We don't need to agree on how "bad" steroid use is. It's not wrong to care, and it's not wrong not to. But what this conversation badly needs are facts. Just how much, exactly, do steroids help athletes? How prevalent are they, really? What are the health risks, long-term? It's hard to see how we can react to the issue intelligently when there's so much information missing.
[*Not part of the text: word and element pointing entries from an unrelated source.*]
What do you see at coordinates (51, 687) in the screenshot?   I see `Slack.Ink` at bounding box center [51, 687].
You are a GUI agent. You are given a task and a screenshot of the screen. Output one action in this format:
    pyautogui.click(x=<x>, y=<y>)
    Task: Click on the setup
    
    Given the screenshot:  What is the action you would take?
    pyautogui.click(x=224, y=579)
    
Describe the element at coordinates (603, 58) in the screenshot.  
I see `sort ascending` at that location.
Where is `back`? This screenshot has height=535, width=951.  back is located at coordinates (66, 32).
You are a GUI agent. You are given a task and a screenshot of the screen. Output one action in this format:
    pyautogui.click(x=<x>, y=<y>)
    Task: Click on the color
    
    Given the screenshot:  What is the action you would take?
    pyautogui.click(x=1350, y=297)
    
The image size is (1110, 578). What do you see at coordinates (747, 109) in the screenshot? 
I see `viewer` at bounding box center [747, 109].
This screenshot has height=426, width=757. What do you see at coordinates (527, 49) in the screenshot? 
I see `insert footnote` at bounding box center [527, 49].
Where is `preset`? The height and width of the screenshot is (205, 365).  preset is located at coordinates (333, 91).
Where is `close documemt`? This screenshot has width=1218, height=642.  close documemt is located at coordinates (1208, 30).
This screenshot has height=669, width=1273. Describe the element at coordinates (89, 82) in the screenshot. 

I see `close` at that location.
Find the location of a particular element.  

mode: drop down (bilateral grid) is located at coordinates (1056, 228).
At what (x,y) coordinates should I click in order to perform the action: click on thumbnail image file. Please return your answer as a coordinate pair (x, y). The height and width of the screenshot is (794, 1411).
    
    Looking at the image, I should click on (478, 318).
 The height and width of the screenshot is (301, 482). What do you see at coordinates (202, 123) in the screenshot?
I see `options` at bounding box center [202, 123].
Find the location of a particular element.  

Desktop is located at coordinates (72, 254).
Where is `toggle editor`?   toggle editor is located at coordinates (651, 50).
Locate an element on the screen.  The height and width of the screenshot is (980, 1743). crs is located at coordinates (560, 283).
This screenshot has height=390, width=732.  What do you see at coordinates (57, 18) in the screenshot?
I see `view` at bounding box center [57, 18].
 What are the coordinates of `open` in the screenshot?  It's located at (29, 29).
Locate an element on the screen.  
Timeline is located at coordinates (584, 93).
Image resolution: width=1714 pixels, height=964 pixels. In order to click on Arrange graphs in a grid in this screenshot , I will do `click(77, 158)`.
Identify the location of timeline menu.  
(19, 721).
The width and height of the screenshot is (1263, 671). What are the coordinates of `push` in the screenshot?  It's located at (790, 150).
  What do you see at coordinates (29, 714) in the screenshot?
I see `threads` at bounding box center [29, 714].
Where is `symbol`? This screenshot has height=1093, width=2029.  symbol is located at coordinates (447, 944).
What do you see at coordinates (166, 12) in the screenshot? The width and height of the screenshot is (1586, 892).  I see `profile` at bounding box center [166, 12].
Meanwhile, in Rodriguez's case, more interesting than the same old song and dance is the report that the Yankees are working to void his contract. There's no precedent for that, and little reason to think it could succeed, other than wishful thinking. Were they able to do so, presumably the Yankees would be delighted about the PED use that opened the door, since that contract is a massive drag on the team: $28 million next year for a 37-year-old player who's been declining for five straight seasons, and is coming off a serious hip injury that could have kept him out for the season in any case -- just when the team is straining to stay under a $189 million payroll.
So they'd be crazy not to explore their options, but it's the longest of long shots. Rodriguez never tested positive, has not been legally charged with anything, and the Players Association would fight any such move tooth and nail. Still, you have to wonder if, at the very least, this is an issue that will be addressed at future bargaining sessions, and whether one day future contracts could include any such wording.
That sounds like a strong deterrent or at least a welcome safety hatch for teams, but the Players Association wouldn't be wrong to oppose it. After all, if Rodriguez were making less money and aging more gracefully, New York wouldn't let him out of his contract even if he swam laps in a pool full of steroids. In the end, for just about any professional sports team, PED revelations may be an embarrassment, but actions will be determined by money and performance. That's not necessarily a negative, but it's yet another on the list of things we need to be honest about if we're going to get anywhere.
If we don't want to have the same debate over and over again until we all go mad, we need to change the argument. We need to figure out what information we're missing and how to get it. And we need to be realistic about PED use and about motives, costs and benefits to players, teams, fans and writers. Otherwise we'll be reading these exact same columns about Alex Rodriguez's grandson in 2063.